In light of the global rise in antibiotic resistance, this paper examines the impact of antibiotics on livestock farming practices in Tanzania. It analyzes the discrepancy between the farmers’ extensive knowledge and their practical experience in relation to existing social and economic conditions.

Paper long abstract:

The use of antibiotics has had a significant impact on human medicine and food production. This success, however, is increasingly being undermined by the global rise of antibiotic resistance. Regulatory failures in the past have materialized as biological processes since the “history of antibiotics is not behind us, it is in us” (Landecker 2016: 44). In the field of global health, this embodied ill-health is often attributed to poorly informed choices, particularly by people in the so-called Global South. As such approaches neglect structural forces that prevent appropriate use, an analysis of related socio-material conditions becomes necessary.

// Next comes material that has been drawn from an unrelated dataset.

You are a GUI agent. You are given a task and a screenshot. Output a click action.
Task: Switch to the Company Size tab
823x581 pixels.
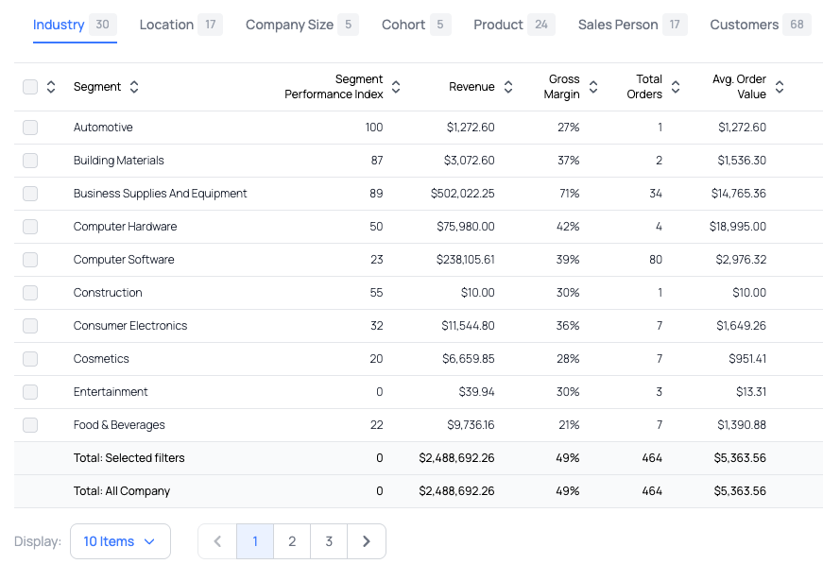[x=289, y=25]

This paper is based on an ongoing qualitative study of human-animal interactions in the context of current livestock farming in Tanga, Tanzania. The study is part of an interdisciplinary project that combines both anthropological and microbiological approaches to the research of antibiotic resistance. This paper examines how the adoption of antibiotics has changed farmers’ practices in navigating animal health. It aims to explore the diverse knowledge that the farmers hold about animals, antibiotics and resistance, and to analyze in how far they can translate this knowledge into practice. What knowledge is being suppressed due to structural conditions? What different drivers of antibiotic resistance do they identify? Building on farmers’ knowledge, it will also be investigated how alternative practices can be promoted to reduce antibiotic use. Such strategies, generated from and for the local context, could contribute to counteract North-South power dynamics.